Fog water quality in Villa María Lomas, Lima, Peru, during 2015

Published: 13 July 2019| Version 1 | DOI: 10.17632/982rg3fd27.1
Franz García Huazo


Fog water harvesting is an alternative to get freshwater in zones where drinking water access is limited or non-existent. Nonetheless, atmospheric pollution in places where fog is transported can contaminate fog water. Fog is the principal water supply in some ecosystems in Lima called “Lomas”. Villa María “Lomas” are one of those, but here exists contamination by a cement factory, pig farms, garbage burning and the general air pollution in Lima. Evaluate the fog water quality in “Villa María” Lomas, contrasting water monitoring results with Peruvian regulations. Seven Standard Fog Collectors were used to collect fog water in the study area.

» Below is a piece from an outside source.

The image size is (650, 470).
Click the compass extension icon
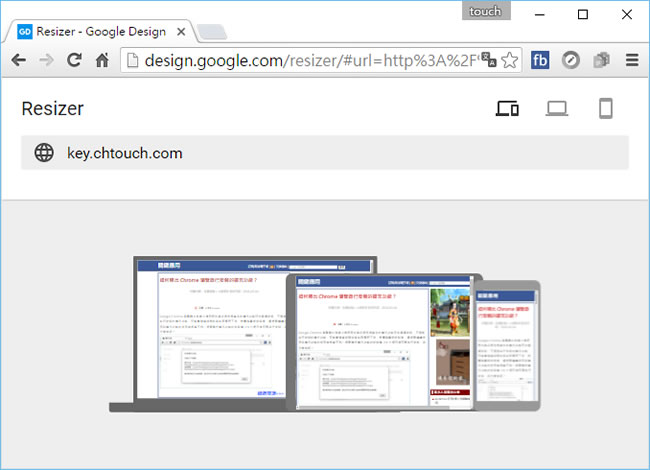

Fog water samples were taken once per month, from August to October 2015. Cations, anions and trace elements in water fog samples were analyzed by ICP-OES, Ion Chromatography and ICP-MS respectively. Analysis of air mass trajectories, spatial analysis of the distribution of pollutants, and the chemical components contribution analysis by emission sources were carried out to determine the sources of contamination of the fog water. Levels of aluminium, arsenic, chloride, nitrate, nitrite, sulfate, iron and lead are founded in some samples of water fog, exceeding the pollutants values according to Peruvian regulations. The samples taken near the cement factory contain most of mentioned pollutants and the highest levels of arsenic. High levels of aluminum and iron were associated with the dragging of soil particles from Villa María Lomas, while the main source of contamination of fog water by lead is the air pollution of Metropolitan Lima.